Deployment for the pod

---
apiVersion: apps/v1
kind: Deployment
metadata:
  name: zmq
  namespace: {{namespace}}
  labels:
    app.kubernetes.io/name: zmq
spec:
  revisionHistoryLimit: 3
  replicas: 1
  strategy:
    type: Recreate
  selector:
    matchLabels:
      app.kubernetes.io/name: zmq
  template:
    metadata:
      labels:
        app.kubernetes.io/name: zmq
    spec:
      containers:
        - name: zmq
          image: "docker.io/koenkk/zigbee2mqtt"
          imagePullPolicy: IfNotPresent
          resources:
            limits:
              squat.ai/zigbee: 1
              squat.ai/serial: 1
          ports:
            - name: zmq
              containerPort: {{zmq_port}}
              protocol: TCP
              hostPort: {{zmq_port}}
          volumeMounts:
            - name: data
              mountPath: /app/data
      volumes:
        - name: data
          persistentVolumeClaim:
            claimName: zmq-data
squat commented 4 months ago

It's good that you're using Recreate for your deployment strategy to ensure that pods don't get stuck waiting for the device to become available.
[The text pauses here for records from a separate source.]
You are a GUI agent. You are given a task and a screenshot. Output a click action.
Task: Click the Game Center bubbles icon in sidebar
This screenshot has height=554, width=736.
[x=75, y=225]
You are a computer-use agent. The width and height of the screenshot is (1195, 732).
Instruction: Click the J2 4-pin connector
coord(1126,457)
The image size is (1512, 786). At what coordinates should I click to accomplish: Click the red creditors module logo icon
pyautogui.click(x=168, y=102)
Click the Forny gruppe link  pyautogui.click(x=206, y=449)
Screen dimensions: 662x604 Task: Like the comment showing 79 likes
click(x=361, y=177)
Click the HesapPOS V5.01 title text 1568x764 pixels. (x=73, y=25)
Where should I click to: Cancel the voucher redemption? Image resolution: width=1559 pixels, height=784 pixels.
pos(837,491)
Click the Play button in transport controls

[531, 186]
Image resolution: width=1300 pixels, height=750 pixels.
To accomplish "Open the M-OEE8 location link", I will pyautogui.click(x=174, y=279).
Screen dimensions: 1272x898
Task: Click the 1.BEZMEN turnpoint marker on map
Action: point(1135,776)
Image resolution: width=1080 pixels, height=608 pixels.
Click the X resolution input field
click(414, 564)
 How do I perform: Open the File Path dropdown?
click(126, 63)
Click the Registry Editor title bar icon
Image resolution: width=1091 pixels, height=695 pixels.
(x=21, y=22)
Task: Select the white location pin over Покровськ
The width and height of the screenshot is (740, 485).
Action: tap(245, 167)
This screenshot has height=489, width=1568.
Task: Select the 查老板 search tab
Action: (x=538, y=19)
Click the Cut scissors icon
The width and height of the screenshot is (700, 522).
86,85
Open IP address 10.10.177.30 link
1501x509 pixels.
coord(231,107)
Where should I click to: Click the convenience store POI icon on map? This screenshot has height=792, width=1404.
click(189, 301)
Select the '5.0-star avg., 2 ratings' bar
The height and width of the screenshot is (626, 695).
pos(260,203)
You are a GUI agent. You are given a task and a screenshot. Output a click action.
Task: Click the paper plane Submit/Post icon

One thing I notice is that you added an init container to the device plugin to wait for the serial device. This is an anti-pattern: the device plugin checks for new devices as the appear on your OS every 5 seconds.

I also notice that your node shows 0 serial and 0 zigbee devices. Why is that?

ratermir commented 4 months ago

Additional observation:

When I set number of replicas to 0 for zigbee2mqtt pod (to avoid it starting automatically) and a while after reboot I started it manually, pod in the state "UnexpectedAdmissionError" didn't apear. The started pod ended in the state "Pending" and stayes such until I killed the device manager pod created during boot.

After killed the device manager pod and new one was created, the zigbee2mqtt pod started normally.
Also, serial and zigbee devices count was (as expected) after this.

Here is part of describe node after killing the pod created diring system boot:

Capacity:
  cpu:                4
  ephemeral-storage:  18888700Ki
  memory:             8050912Ki
  pods:               110
  squat.ai/audio:     0
  squat.ai/capture:   0
  squat.ai/fuse:      0
  squat.ai/serial:    1
  squat.ai/video:     0
  squat.ai/zigbee:    1
Allocatable:
  cpu:                4
  ephemeral-storage:  17840124Ki
  memory:             7948512Ki
  pods:               110
  squat.ai/audio:     0
  squat.ai/capture:   0
  squat.ai/fuse:      0
  squat.ai/serial:    1
  squat.ai/video:     0
  squat.ai/zigbee:    1
System Info:
ratermir commented 4 months ago

I also noticed that your node shows 0 serial and 0 zigbee devices. Why is that?

This is probably why the dependent pod is not starting. But why this is happening ... I don't know. I'd note that both devices ("/dev/ttyUSB0" and "/dev/zigbee2") exist after boot and are working (I have alternative - a "podman" version of zigbee2mqtt, which I used before; but now it is disabled).